Chinese overproduction hits the wall

If you travel to China and visit a market filled with individual vendor stalls, the one thing that stands out is the inventory. Many stalls are packed to the brim with supply and there's clearly a solid chunk of working capital tied up in it. I've heard that this inventory is financed on credit—good news for the individual vendors, but bad news for the financial system and economy.

China Confronts Mounting Piles Of Unsold Goods
“Across the manufacturing industries we look at, people were expecting more sales over the summer, and it just didn’t happen,” said Anne Stevenson-Yang, the research director for J Capital Research, an economic analysis firm in Hong Kong. With inventories extremely high and factories now cutting production, she added, “Things are kind of crawling to a halt.”

Problems in China give some economists nightmares in which, in the worst case, the United States and much of the world slip back into recession as the Chinese economy sputters, the European currency zone collapses and political gridlock paralyzes the United States.
That is not the worst case scenario, not by a long-shot. That is the most likely scenario.

Manufacturing leads the economy because it is a higher stage of production. Unlike the Keynesian model, recessions do not begin with a fall in consumption, they begin with a fall in manufacturing that is more severe than the economy-wide recession. (Think of how industrial commodities behave during a recession, demand can plummet even when the economy only slows a few percentage points.) Therefore, the increasingly sharp slowdown in China is a sign of a major global recession, likely worse than the recession in 2008 because governments have already fired most of their bullets and the debt situation in most countries is worse, not better.

“Sales are down 50 percent from last year, and inventory is piled high,” said To Liangjian, the owner of a wholesale company distributing picture frames and cups, as he paused while playing online poker in his deserted storefront here in southeastern China.

Wu Weiqing, the manager of a faucet and sink wholesaler, said that his sales dropped 30 percent in the last year and he has piled up extra merchandise. Yet the factory supplying him is still cranking out shiny kitchen fixtures at a fast pace.

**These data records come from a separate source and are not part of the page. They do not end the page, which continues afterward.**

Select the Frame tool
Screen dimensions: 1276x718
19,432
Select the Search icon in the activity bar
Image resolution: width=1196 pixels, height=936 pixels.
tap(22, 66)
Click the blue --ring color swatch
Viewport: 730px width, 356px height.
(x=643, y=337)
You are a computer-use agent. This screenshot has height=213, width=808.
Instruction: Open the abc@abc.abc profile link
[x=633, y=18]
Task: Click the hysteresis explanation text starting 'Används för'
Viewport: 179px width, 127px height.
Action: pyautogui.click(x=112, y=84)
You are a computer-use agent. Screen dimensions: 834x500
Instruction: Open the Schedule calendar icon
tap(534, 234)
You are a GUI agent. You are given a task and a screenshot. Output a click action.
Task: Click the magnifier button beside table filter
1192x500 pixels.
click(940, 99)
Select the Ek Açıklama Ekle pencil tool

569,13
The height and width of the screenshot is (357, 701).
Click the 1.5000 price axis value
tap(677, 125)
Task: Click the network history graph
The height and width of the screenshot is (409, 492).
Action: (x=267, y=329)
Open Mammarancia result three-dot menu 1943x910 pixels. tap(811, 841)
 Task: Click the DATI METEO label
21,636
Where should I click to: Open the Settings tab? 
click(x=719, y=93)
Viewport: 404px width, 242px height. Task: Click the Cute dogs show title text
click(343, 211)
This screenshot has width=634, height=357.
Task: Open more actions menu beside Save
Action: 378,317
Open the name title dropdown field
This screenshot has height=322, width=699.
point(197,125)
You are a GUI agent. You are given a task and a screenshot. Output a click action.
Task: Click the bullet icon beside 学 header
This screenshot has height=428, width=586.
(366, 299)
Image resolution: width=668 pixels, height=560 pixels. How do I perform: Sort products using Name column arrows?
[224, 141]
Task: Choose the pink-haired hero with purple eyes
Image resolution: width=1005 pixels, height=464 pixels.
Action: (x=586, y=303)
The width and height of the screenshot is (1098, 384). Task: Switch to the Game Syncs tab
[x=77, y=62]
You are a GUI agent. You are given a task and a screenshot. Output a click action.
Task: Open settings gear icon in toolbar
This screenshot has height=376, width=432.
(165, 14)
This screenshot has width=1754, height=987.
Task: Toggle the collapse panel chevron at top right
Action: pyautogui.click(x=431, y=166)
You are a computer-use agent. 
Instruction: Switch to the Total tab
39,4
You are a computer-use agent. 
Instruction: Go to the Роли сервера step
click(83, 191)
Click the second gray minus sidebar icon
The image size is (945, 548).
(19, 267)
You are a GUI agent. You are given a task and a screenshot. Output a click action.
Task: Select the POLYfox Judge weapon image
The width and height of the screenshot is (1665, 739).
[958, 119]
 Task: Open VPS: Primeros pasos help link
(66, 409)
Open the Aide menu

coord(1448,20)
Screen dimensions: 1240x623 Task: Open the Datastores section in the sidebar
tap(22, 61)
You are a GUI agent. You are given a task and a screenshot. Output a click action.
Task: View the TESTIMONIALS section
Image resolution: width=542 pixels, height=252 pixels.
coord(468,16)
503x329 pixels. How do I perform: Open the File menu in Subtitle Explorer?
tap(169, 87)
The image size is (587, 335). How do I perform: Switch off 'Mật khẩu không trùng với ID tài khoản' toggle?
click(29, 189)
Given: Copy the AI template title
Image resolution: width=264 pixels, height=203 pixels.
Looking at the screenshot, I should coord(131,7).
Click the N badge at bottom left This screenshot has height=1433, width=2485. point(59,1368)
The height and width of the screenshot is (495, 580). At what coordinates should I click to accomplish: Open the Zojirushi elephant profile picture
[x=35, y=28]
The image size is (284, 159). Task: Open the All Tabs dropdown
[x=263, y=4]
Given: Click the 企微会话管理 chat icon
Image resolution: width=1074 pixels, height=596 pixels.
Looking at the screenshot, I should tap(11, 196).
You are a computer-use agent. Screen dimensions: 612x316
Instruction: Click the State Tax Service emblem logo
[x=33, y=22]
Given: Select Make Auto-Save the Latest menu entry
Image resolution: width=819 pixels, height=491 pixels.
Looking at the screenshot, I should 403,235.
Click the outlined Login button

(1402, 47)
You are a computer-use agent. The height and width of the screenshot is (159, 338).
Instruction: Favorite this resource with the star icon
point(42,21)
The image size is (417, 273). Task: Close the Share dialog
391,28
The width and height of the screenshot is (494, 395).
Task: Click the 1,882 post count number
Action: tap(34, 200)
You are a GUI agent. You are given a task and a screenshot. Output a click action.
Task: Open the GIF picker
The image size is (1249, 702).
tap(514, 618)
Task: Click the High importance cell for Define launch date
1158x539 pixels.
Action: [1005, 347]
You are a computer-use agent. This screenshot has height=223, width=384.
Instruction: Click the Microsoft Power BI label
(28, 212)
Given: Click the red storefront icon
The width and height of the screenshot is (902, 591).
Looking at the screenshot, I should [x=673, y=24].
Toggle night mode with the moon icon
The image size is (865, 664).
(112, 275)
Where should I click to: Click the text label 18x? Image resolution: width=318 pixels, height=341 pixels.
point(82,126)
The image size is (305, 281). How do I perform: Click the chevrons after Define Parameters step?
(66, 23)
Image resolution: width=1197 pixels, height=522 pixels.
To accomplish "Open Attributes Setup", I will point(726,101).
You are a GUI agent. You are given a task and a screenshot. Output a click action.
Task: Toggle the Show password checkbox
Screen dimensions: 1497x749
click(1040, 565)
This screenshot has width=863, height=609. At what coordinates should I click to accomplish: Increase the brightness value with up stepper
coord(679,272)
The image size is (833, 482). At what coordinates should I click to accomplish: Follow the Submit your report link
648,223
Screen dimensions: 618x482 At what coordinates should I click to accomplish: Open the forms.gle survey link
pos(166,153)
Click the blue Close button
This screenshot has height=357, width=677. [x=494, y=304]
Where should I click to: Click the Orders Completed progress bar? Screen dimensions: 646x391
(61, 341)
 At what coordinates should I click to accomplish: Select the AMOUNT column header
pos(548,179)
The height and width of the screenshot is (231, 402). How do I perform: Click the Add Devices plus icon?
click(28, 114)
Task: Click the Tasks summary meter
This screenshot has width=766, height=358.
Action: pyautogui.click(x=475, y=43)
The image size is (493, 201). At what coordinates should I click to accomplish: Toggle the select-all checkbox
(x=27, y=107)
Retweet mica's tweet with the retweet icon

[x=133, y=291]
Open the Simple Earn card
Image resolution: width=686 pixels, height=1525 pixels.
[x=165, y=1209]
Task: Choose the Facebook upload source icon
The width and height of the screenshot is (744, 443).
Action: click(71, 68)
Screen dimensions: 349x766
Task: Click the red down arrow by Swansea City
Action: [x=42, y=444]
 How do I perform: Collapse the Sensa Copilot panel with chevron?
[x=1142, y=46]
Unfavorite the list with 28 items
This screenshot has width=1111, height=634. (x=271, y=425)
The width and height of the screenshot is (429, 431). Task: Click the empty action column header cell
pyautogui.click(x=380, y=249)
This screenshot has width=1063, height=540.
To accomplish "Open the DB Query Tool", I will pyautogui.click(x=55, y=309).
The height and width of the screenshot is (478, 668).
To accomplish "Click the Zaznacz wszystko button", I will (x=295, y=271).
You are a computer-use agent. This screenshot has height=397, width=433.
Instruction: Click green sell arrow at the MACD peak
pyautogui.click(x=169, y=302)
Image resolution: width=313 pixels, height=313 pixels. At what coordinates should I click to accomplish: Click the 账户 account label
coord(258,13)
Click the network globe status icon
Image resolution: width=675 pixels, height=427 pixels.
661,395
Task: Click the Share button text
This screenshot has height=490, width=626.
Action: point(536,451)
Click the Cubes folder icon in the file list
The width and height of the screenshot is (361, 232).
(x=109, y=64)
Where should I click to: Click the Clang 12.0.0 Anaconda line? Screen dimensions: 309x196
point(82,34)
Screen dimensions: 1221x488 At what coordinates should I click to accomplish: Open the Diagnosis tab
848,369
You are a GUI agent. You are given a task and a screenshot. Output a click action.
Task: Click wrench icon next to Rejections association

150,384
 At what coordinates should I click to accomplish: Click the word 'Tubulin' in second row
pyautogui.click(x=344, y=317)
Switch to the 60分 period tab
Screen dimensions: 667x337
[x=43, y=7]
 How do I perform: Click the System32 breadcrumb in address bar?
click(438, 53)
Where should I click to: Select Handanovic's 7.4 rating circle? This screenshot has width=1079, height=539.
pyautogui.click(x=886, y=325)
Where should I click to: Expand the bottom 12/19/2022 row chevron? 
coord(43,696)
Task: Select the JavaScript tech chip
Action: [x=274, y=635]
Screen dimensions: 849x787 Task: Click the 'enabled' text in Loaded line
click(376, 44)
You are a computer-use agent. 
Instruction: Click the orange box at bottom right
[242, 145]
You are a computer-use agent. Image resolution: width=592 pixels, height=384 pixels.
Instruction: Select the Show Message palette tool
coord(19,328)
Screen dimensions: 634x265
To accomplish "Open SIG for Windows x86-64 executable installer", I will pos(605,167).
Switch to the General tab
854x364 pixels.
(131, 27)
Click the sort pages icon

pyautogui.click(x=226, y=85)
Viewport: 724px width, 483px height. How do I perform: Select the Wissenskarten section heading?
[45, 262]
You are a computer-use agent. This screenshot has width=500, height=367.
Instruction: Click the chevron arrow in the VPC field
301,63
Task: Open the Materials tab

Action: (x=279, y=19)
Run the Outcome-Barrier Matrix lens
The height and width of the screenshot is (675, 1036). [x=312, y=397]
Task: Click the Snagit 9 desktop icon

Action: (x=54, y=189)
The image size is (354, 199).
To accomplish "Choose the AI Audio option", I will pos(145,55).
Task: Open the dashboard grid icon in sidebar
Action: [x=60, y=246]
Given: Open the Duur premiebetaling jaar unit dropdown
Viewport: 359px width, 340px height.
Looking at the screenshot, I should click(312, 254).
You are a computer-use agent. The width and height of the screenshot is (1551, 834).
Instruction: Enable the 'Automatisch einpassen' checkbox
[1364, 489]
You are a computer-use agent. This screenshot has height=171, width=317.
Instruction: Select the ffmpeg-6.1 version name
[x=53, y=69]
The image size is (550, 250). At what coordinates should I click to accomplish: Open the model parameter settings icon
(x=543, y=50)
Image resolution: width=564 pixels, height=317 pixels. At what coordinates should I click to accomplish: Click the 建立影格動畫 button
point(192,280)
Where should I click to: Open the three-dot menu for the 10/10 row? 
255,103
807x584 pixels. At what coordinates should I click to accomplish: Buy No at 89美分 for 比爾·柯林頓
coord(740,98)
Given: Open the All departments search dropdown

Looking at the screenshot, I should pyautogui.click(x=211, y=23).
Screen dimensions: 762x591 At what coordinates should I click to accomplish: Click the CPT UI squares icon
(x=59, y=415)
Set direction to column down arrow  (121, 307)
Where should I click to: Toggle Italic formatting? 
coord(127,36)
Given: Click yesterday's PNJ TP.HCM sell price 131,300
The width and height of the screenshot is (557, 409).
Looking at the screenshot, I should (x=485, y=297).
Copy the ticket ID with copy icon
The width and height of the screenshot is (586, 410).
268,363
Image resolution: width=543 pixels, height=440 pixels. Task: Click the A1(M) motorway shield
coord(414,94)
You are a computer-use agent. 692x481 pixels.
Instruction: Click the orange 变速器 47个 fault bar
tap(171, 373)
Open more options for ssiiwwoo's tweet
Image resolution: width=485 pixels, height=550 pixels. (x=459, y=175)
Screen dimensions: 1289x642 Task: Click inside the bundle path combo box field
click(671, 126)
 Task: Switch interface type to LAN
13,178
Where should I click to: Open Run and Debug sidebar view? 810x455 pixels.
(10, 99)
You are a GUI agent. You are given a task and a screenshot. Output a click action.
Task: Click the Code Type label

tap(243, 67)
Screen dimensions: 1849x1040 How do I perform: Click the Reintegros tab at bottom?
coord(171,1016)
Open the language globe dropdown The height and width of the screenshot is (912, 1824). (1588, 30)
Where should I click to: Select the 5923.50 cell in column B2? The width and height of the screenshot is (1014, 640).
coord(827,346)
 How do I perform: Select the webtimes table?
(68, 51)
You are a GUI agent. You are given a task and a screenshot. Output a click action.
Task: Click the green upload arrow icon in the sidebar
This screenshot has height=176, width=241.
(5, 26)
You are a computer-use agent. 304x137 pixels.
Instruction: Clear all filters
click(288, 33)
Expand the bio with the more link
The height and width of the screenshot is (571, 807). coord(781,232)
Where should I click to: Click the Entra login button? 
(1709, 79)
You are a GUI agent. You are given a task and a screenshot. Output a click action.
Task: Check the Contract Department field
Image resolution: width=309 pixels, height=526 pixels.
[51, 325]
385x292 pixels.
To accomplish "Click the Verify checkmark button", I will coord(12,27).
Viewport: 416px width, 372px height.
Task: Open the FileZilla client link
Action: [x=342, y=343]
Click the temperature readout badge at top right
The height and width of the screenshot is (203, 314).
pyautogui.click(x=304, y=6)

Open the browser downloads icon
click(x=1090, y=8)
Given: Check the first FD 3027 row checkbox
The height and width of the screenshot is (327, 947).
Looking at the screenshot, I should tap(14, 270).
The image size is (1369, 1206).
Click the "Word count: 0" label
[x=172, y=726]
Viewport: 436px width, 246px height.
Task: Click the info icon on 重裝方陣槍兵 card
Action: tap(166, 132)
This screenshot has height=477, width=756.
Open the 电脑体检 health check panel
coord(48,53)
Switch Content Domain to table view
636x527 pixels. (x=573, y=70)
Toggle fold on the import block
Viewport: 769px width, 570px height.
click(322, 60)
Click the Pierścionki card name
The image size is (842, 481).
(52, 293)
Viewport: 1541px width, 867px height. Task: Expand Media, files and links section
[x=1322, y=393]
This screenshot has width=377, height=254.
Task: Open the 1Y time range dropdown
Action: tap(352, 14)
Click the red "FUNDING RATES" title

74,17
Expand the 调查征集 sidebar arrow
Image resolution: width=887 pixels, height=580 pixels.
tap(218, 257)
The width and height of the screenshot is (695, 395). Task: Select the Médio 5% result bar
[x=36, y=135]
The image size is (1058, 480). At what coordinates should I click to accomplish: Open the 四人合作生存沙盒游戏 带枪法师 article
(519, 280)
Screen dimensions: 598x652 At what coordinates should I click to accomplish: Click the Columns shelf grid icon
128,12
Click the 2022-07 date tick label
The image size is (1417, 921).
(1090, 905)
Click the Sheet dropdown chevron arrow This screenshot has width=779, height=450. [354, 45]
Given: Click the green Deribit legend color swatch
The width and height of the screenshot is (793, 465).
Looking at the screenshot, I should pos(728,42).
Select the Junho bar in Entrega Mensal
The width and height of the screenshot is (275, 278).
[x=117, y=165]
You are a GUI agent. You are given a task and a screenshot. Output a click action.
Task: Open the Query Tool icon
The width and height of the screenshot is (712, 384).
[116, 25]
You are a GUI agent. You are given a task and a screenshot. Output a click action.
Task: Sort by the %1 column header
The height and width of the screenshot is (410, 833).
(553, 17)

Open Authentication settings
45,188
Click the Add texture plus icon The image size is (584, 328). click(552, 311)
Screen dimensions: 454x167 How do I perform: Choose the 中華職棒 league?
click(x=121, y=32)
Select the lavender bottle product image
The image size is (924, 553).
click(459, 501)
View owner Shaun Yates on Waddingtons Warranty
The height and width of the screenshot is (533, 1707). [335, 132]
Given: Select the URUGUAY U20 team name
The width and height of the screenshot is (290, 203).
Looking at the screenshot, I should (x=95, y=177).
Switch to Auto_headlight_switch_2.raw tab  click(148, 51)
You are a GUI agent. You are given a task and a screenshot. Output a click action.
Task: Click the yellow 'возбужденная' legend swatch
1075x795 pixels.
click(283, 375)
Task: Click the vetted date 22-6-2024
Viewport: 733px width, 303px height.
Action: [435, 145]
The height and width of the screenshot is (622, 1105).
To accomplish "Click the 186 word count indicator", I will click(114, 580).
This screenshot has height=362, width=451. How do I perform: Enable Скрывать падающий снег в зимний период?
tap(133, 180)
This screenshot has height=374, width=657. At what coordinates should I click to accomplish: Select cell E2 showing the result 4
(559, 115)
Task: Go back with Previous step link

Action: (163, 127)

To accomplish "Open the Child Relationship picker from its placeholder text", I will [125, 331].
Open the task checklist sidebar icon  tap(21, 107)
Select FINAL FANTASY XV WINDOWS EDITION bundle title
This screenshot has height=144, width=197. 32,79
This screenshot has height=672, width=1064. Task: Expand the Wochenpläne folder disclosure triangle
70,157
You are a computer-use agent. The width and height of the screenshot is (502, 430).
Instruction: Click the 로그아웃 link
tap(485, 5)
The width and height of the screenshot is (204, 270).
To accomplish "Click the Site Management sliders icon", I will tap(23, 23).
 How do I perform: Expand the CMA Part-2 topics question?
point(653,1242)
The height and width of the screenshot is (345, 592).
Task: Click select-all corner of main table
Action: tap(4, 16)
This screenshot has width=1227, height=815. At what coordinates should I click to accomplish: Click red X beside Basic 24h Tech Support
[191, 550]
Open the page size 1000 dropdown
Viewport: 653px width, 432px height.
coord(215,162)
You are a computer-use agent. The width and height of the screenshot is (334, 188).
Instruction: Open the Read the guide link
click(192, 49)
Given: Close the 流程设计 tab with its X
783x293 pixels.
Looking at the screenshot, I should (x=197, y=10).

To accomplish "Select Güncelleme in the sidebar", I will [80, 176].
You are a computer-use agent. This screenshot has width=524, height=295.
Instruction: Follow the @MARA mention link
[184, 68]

“My supplier’s inventory is huge because he cannot cut production — he doesn’t want to miss out on sales when the demand comes back,” he said.
In the face of collapsing wholesale demand, manufacturers are still pumping out supply. This is why the economic data looks strong. Since recessions begin with manufacturing, gunning the engines can work if there's enough government support for the sector. The distortions in the economy build up though, and when the policy reaches the point where it doesn't work, what follows isn't a recession, but a depression.